Transcribe the following entries line for line, without changing anything.
=== DATASET ===
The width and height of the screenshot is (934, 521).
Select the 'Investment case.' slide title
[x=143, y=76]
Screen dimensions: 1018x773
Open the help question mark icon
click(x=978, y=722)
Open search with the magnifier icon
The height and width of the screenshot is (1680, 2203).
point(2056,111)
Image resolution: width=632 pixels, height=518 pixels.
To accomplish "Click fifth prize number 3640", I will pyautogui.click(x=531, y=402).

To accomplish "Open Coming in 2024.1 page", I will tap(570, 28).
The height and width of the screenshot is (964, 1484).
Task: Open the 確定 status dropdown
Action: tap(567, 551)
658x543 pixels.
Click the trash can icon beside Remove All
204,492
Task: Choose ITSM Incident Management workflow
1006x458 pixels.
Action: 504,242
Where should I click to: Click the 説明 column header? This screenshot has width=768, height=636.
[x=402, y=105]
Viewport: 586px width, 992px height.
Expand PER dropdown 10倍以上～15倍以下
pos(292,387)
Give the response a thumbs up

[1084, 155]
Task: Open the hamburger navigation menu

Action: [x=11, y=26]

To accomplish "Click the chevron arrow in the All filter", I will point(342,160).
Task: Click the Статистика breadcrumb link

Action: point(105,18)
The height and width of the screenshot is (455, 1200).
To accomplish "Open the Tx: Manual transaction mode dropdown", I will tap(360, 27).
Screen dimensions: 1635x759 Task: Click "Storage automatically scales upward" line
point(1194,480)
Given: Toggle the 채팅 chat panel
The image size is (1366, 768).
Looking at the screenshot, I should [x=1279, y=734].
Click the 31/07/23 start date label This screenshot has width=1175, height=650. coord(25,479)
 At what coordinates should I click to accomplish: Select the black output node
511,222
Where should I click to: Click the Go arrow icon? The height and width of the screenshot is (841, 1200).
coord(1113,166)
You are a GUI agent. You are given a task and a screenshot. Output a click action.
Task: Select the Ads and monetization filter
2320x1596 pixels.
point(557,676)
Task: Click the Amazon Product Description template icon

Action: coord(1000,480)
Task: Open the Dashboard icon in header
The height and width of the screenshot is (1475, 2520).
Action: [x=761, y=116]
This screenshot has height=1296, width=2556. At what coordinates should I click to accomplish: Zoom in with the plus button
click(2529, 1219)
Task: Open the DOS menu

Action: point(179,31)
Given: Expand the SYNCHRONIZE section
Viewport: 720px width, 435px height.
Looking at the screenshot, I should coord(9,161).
===
### OUTPUT OF THE TASK
The width and height of the screenshot is (934, 521).
Select the 'Investment case.' slide title
[x=143, y=76]
Screen dimensions: 1018x773
Open the help question mark icon
click(x=978, y=722)
Open search with the magnifier icon
The height and width of the screenshot is (1680, 2203).
point(2056,111)
Image resolution: width=632 pixels, height=518 pixels.
To accomplish "Click fifth prize number 3640", I will pyautogui.click(x=531, y=402).

To accomplish "Open Coming in 2024.1 page", I will tap(570, 28).
The height and width of the screenshot is (964, 1484).
Task: Open the 確定 status dropdown
Action: tap(567, 551)
658x543 pixels.
Click the trash can icon beside Remove All
204,492
Task: Choose ITSM Incident Management workflow
1006x458 pixels.
Action: 504,242
Where should I click to: Click the 説明 column header? This screenshot has width=768, height=636.
[x=402, y=105]
Viewport: 586px width, 992px height.
Expand PER dropdown 10倍以上～15倍以下
pos(292,387)
Give the response a thumbs up

[1084, 155]
Task: Open the hamburger navigation menu

Action: [x=11, y=26]

To accomplish "Click the chevron arrow in the All filter", I will point(342,160).
Task: Click the Статистика breadcrumb link

Action: point(105,18)
The height and width of the screenshot is (455, 1200).
To accomplish "Open the Tx: Manual transaction mode dropdown", I will tap(360, 27).
Screen dimensions: 1635x759 Task: Click "Storage automatically scales upward" line
point(1194,480)
Given: Toggle the 채팅 chat panel
The image size is (1366, 768).
Looking at the screenshot, I should [x=1279, y=734].
Click the 31/07/23 start date label This screenshot has width=1175, height=650. coord(25,479)
 At what coordinates should I click to accomplish: Select the black output node
511,222
Where should I click to: Click the Go arrow icon? The height and width of the screenshot is (841, 1200).
coord(1113,166)
You are a GUI agent. You are given a task and a screenshot. Output a click action.
Task: Select the Ads and monetization filter
2320x1596 pixels.
point(557,676)
Task: Click the Amazon Product Description template icon

Action: coord(1000,480)
Task: Open the Dashboard icon in header
The height and width of the screenshot is (1475, 2520).
Action: [x=761, y=116]
This screenshot has height=1296, width=2556. At what coordinates should I click to accomplish: Zoom in with the plus button
click(2529, 1219)
Task: Open the DOS menu

Action: point(179,31)
Given: Expand the SYNCHRONIZE section
Viewport: 720px width, 435px height.
Looking at the screenshot, I should coord(9,161).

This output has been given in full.